HERNANDEZ-VELEROS, Zeus Salvador. Growth Models, Stationarity and Breakups: Comparison between the Growth Trends of the OECD Economies and Less Developed Countries.Traducido porBrian McDougall,  Karina Azanza. El trimestre econ [online]. 2016, vol.83, n.332, pp.635-678. ISSN 2448-718X.  https://doi.org/10.20430/ete.v83i332.235.

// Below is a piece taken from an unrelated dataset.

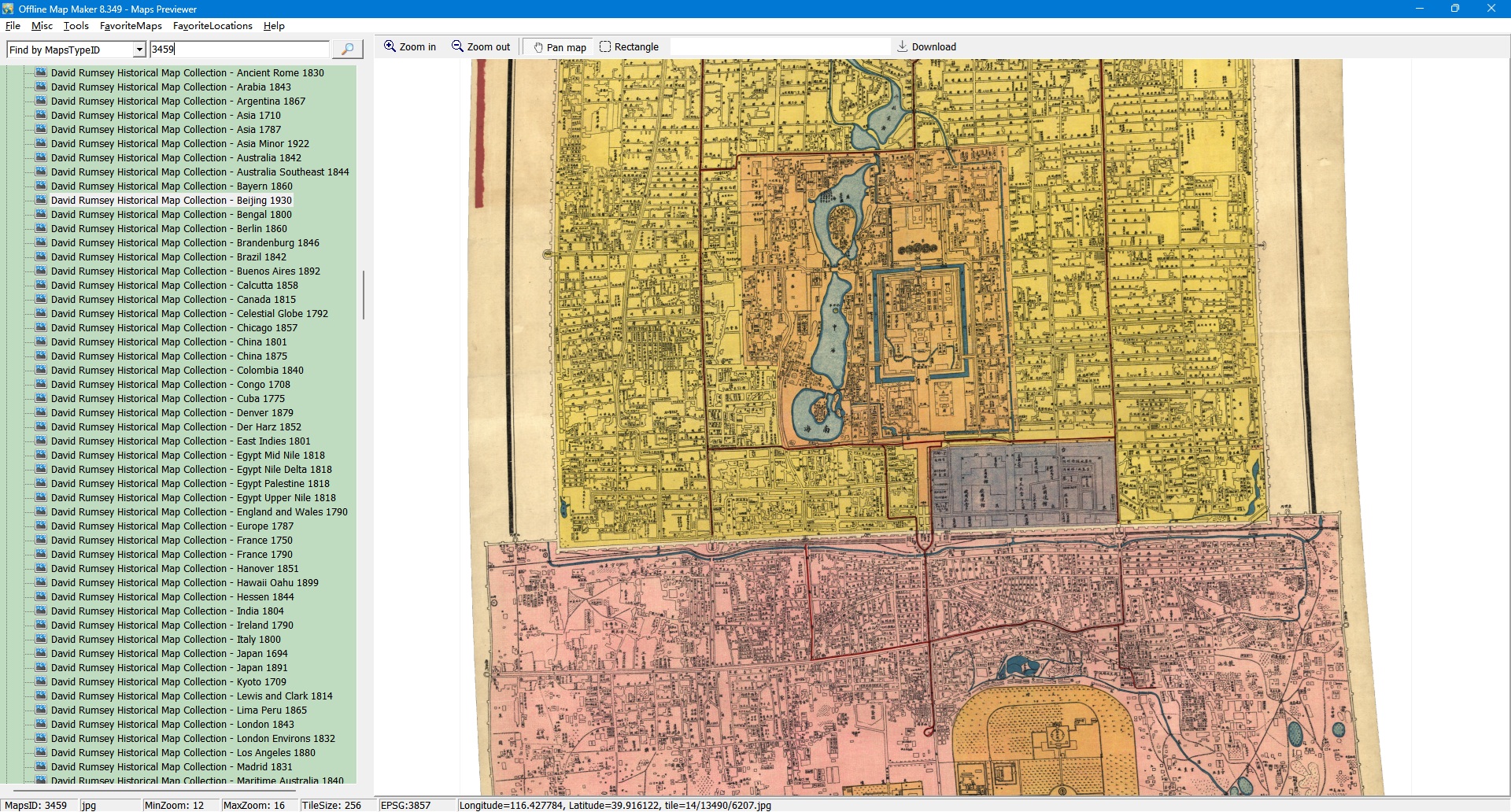The width and height of the screenshot is (1511, 812).
Task: Open the Help menu
Action: 274,26
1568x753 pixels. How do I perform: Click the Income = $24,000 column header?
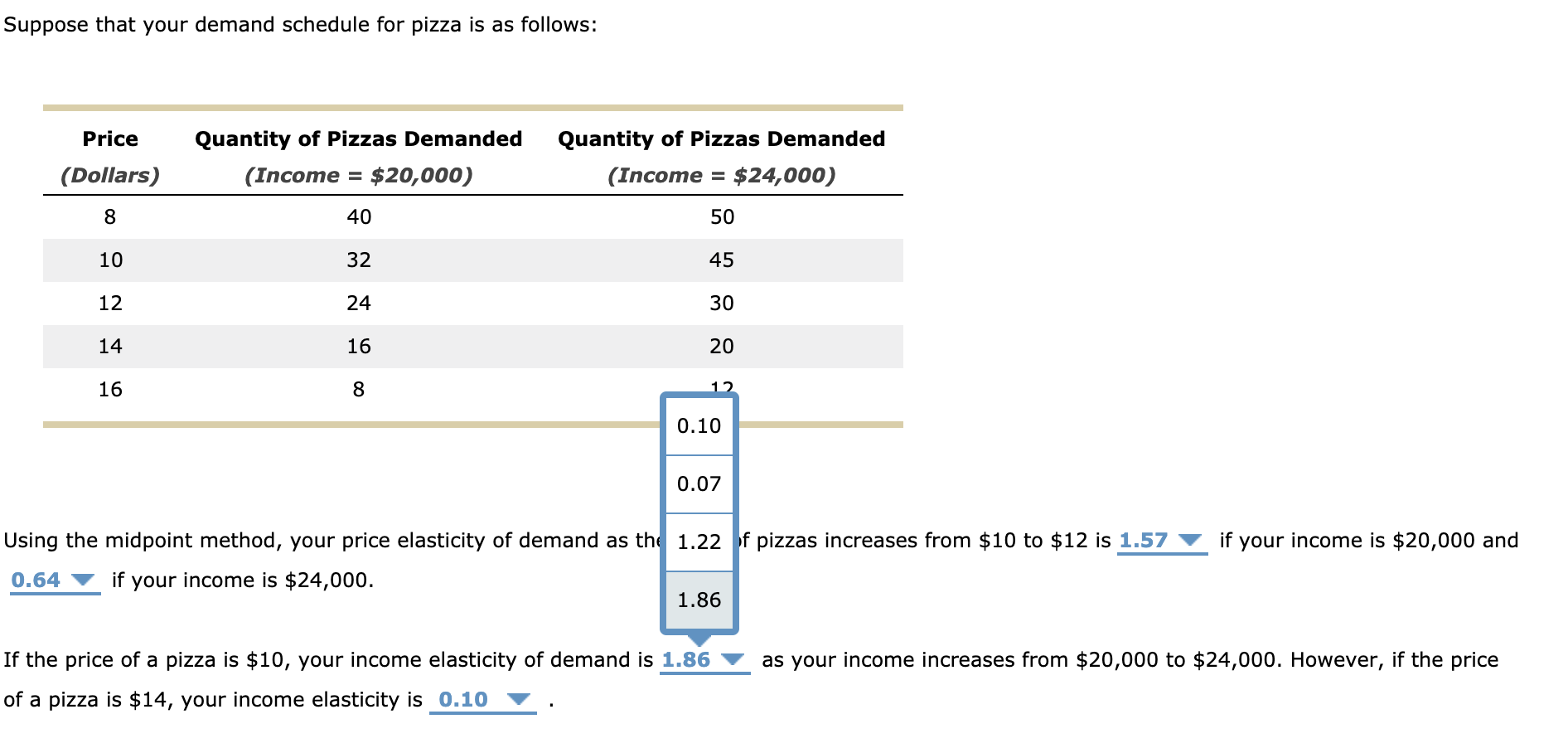pos(721,156)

The aim of this article is to define whether the per capita Gross Domestic Products (PCGDP) of 145 economies have a unit root with breaks or are trend stationary with breaks during the period 1950-2000, and then establish a relation with growth models (endogenous and exogenous) and with changes in economic fundamentals or changes in technological progress that break trends (intercepts or slopes) under the guide of Lau (1997). Additionally, we identify changes in the long-term growth trends of these economies in a way similar to that described by Ben-David and Papell (1998) in their study of 74 countries, but now using the panel stationarity test with multiple breaks of Carrion-i-Silvestre, et al. (2005). With this in mind, we define twelve different kinds of breaks, defined to compare average growth rate pre-break versus the average growth rate post break. The analysis examined whether the slowdown in member economies of the Organization for Economic Co-operation and Development (OECD) occurred before, concurrent with or after the slowdown in the Least Developed Economies (LDE). We also look at some of the causes of the slowdowns and meltdowns in Latin American Economies (LAE), including some that were internal, some external, some common to various economies, and some peculiar to just one.

Palabras llave : Structural Change; Unit Root; Slowdown; Comparative Economic History; Growth of Developing Countries; Growth Models; Economic Growth.